Ich drücke den Korken wieder ins Loch und gehe in mein Zimmer zurück. Ich nehme ein Pflaster und verklebe das Astloch auf meiner Türseite. Ein Stück Klebstreifen drücke ich auf den Spalt zwischen Parkett und dem unteren Türrand. Ein paar Ameisen bleiben darunter haften und drücken als dunkle Hügelchen durch den durchsichtigen Klebbandstreifen. Auch gut. Dann hole ich einen Hammer und einen Nagel aus der Werkzeugkiste. Den Nagel werde ich am Morgen, wenn Bastian und Mutter zur Arbeit gegangen sind und ich die erste Schulstunde schwänze, in die Tür über dem zugeklebten Astloch schlagen und den Spiegel daran hängen. Wenn Bastian am Abend den Korken herauszieht, erblickt er das Pflaster und wenn er das Pflaster entfernt, hängt mein Spiegel mit seiner schwarzen Rückwand vor seinem Auge und versperrt ihm die Sicht. Und sollte er sich zum Türspalt bücken, sieht er dort die Ameisen zu Tode geklebt. Kein Film mehr. Keine Ameisen mehr.

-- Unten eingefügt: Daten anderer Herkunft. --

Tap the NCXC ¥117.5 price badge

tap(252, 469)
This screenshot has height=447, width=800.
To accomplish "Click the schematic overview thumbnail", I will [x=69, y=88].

Am nächsten Morgen hänge ich den Spiegel auf und kaufe Backpulver. Ich verstreue es auf dem Boden in meinem Zimmer.
Seither, wenn ich mich vor dem Spiegel an- und ausziehe, bin ich mir nie mehr sicher, dass in der glatten Fläche doch nicht ein winziges Loch lauert und dahinter ein neugieriges Auge. Ich kann den Film in meinem Kopf nicht stoppen, ich spiele die Hauptrolle darin.
Brüchige Ruhe kehrt nur in den Momenten ein, wenn ich Bastian und Mutter im Schlafzimmer höre. Bei ihren lauten und leisen Geräuschen schlafe ich ein und weiss, dass in dieser Nacht das Astloch blind bleibt und keine Insektenbeine über meinen Körper kribbeln werden.